The product itself may be sound. Deterministic linting against tree-sitter AST parsing is an established technique, and the antipatterns catalogued are genuine—every one of them documented in production codebases. That vibecop detects these conditions is not in dispute, and the decision to exclude any language model from the detection loop—"same input, same output, every time," as the post states—reflects a defensible engineering judgment.

What interests the business desk is not the tool but the apparatus surrounding it.

The promotional post follows a template so precise in its construction that it functions as a kind of diagnostic specimen in its own right. It opens with a personal anecdote establishing practitioner credibility. It identifies a problem through accumulated experience. It introduces the product as an organic response to that problem. It presents quantified results in tabular format. It differentiates from the incumbent—ESLint, in this case—through a series of specific capability gaps. It provides installation instructions. It closes with an engagement question designed to invite comment-section participation: "Do you just trust the output and move on?"

This is, line for line, the output one receives when prompting a large language model to write a developer tool launch post. The prose contains no seams. No subordinate clause surprises even the writer. No digression interrupts the escalation from problem to solution to call to action. The rhetorical question at the close—asking whether the reader simply trusts machine output without scrutiny—is precisely the question one might direct at the post itself, though there is no indication the irony is intentional.

The market implications are worth stating plainly. There is now an emerging sector of artificial intelligence remediation tooling—products designed to identify and correct the deficiencies introduced by artificial intelligence code generation—whose own go-to-market strategies appear to rely on the same generative systems that produced the deficiencies. The supply chain is circular. The disease and the advertisement for the cure share a common etiology. The locksmith, it turns out, is also a lock.
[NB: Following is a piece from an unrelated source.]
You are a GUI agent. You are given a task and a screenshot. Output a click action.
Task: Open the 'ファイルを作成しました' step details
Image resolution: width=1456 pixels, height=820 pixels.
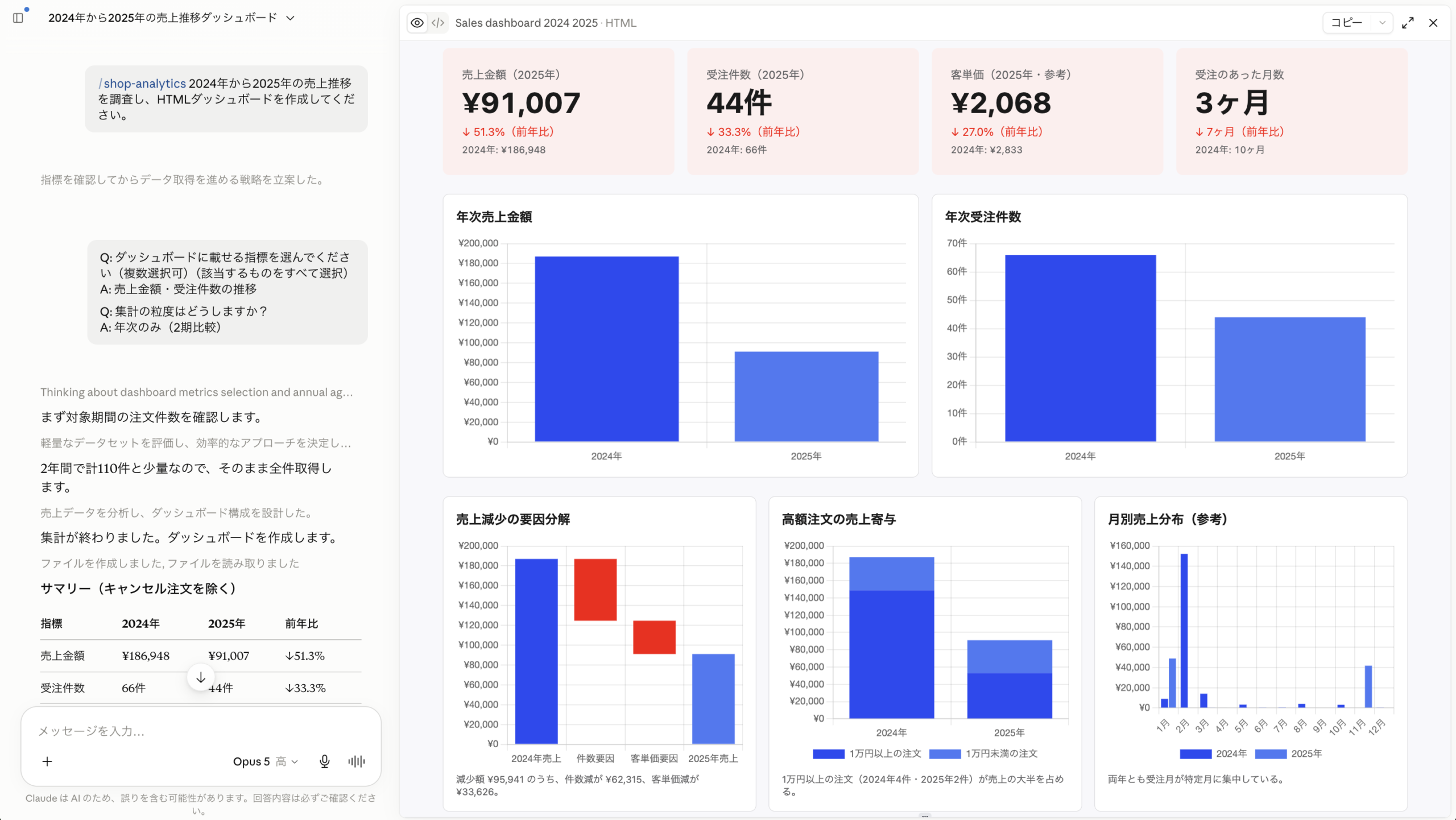(x=169, y=563)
This is not fraud. It may not even be hypocrisy. It is simply the logical consequence of a market in which the cost of producing functional prose has fallen to zero while the cost of producing *distinguishable* prose—material that bears the marks of a specific human intelligence, with its attendant digressions, errors, and subordinate clauses that do genuine syntactic work—remains as high as it ever was. When the marginal cost of slop approaches zero, the rational economic actor uses slop for everything, including the marketing of the very tools designed to detect it. The incentives are aligned. The ouroboros is swallowing on schedule.

The 4,513 findings across ten repositories may well be accurate. The twenty-two detectors may perform as advertised. The MIT license and version 0.1.0 designation suggest a project in its earliest commercial phase, seeking adoption before revenue. All of this is conventional. What is unconventional—what constitutes the actual news—is that the promotional infrastructure surrounding the tool cannot be distinguished, by any metric available to the lay reader, from the class of output the tool is designed to remediate. The auditor has arrived at the door wearing the same coat as the burglar. The homeowner is expected not to notice, or not to mind.

One suspects the homeowner will not mind. The post, as of this writing, has attracted substantial engagement. The market, as ever, clears.